We can just refer them to the slides on the website and you can look at it while we're going through if you want to continue.

Innes Smith
CEO, Springfield Properties

What's Chris saying?

Iain Logan
CFO, Springfield Properties

Let's give him a minute.

Moderator

Wi-Fi's crashed. It's a technical issue.

Innes Smith
CEO, Springfield Properties

Okay, apologies, apologies for this. There seems to be a technical hitch on the Rachel's side. Iain, do you want to try and speak through this?

Iain Logan
CFO, Springfield Properties

Yeah, yeah, I'm happy to carry on. Just going, apologies. The slides are on our website if people can access them. We're currently on slide number nine, and slide number nine is the breakdown of each of the segments. In private housing, I've mentioned that we've got lower completions in the period, and that is due to the fact that we've got the lower order book that we said.

Our average selling price has been maintained at GBP 313,000 versus the prior year period, and our pricing across all our brands is holding up well. In terms of affordable housing, our revenue is slightly behind where we were expecting to be, and this is due to uncertainty among some affordable housing providers on access to funding. I think we're about to get the slides back. Next slide, Rach. In terms of affordable housing, the positive for us is that the government has approved the Scottish budget in December, and that will mean that from April onwards, there is increased funding for affordable housing. Also, the average selling price on affordable, as you can see, has increased. That is a result of the Scottish government grant per home, which has increased.

Contract housing is our site at Bertha Park in Perth, and the revenue there has increased from GBP 2 million to GBP 6 million as a result of a new private phase starting at Bertha Park. If we go on to the next slide. What we can see here, we've talked a lot about our bank debt. If you take the period from November 2023 to November 2024, you can see there's been a reduction from GBP 93 million to GBP 63 million. In terms of the inflows, the two main contributors that you can see are the land sales, which we completed at the end of last financial year, and the ongoing operating profit of the group. In terms of the main outflows, you've got GBP 12 million of land purchases.

9 million of that was in the last, in the current six-month period, which is a real positive, and it represents the confidence within the group that we're returning to purchasing land. The other outflow of significance is tax and interest paid of GBP 8.1 million. Overall, that slide's positive for us, and it continues the strategic aim of bringing down debt. Next slide, Rach. This is the shape of the balance sheet, again driven by the reduction in the bank debt. Other liabilities have increased slightly as a function of the fact that we've got a higher land creditor. This was a result of a transaction we completed in October last year. We were able to secure additional land on favorable terms. Next slide, Rach. This graphic shows how the net asset value of the group has grown since the listing.

You can see some of the key bullets on the right-hand side. One of them is the annual growth rate. The growth rate in net assets per year is 16% since listing. We have obviously paid dividends of GBP 23 million in that period. The last bullet really, net assets in total have grown from GBP 57 million to GBP 157 million at May 2024.

Innes Smith
CEO, Springfield Properties

I think just reiterating that, looking at our land bank again, we continue to grow the net asset value of Springfield year on year through, I think the last six years have been quite, seven years have been quite turbulent times. This value, this transaction that we are doing again, it is realizing value. I think what is a good time in the central belt when there is heavy competition for sites.
——
■ GOAL 1
In the Springfield Properties call transcript, how much did the group's bank debt fall between November 2023 and November 2024?
■ GOAL 2
Continue the Springfield Properties call transcript from the point where it stops.

[Records excerpted from a collection]
——
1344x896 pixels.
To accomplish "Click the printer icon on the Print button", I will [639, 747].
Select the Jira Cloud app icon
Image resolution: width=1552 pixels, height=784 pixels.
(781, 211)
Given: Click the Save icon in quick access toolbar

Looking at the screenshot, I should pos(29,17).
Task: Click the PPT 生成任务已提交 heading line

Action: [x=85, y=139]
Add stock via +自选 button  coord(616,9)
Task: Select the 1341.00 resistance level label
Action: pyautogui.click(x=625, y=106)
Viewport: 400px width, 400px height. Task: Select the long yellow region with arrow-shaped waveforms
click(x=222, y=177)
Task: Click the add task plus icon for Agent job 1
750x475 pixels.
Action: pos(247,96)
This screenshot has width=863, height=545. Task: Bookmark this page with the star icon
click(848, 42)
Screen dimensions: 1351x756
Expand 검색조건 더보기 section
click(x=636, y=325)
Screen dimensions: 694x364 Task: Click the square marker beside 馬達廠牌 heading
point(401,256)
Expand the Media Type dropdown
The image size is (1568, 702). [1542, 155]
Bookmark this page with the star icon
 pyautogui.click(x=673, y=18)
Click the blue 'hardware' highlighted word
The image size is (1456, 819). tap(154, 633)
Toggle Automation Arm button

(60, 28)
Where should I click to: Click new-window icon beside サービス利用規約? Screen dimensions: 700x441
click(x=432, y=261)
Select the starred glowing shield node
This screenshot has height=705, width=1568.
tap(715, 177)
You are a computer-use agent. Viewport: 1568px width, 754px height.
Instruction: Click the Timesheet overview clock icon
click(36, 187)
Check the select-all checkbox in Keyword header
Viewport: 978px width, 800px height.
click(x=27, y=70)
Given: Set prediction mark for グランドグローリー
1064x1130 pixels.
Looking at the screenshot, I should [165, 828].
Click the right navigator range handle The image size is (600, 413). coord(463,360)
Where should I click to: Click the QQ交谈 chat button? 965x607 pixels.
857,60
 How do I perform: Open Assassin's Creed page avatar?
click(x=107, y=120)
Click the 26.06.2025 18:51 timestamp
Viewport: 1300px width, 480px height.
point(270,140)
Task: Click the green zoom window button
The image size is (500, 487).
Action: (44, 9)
——
■ WRITTEN ANSWER 1
It fell from GBP 93 million to GBP 63 million.

■ WRITTEN ANSWER 2
It allows us to have a lot of firepower to clear the debt for going up the north before. I do believe that as the, you know, we're taking a very reasoned and considered view as to the growth potential for the north, and we're investing now and putting our money where our beliefs are and where the evidence is pointing. It's like an offensive defensive move, if you like. We think that we can, you know, realize great value in the land bank just now and get good value going forward. Post completion there, just we refer back to the 7,800 plots and the split between owned contracted and the percentage with planning, which is obviously a significantly high number. Operational review. Iain touched page 15.

Iain touched on the, you know, we've seen a, you know, Labour got in, I think in June, and we were expecting a bit of a honeymoon, and that lasted for a very short period, I think it's fair to say. It has been slow in a subdued economy and not really a great, great, great upturn. I think the signs going forward, we did see sales over December, as Iain mentioned, slow, and we're, you know, we're going to be slightly behind on the sales figures for this year. Albeit the last three weeks we've seen strong reservations, but we don't think three weeks are really enough to forecast forward. We are seeing, you know, from other housebuilders, positive vibes about the reservation rate. Hopefully that will continue.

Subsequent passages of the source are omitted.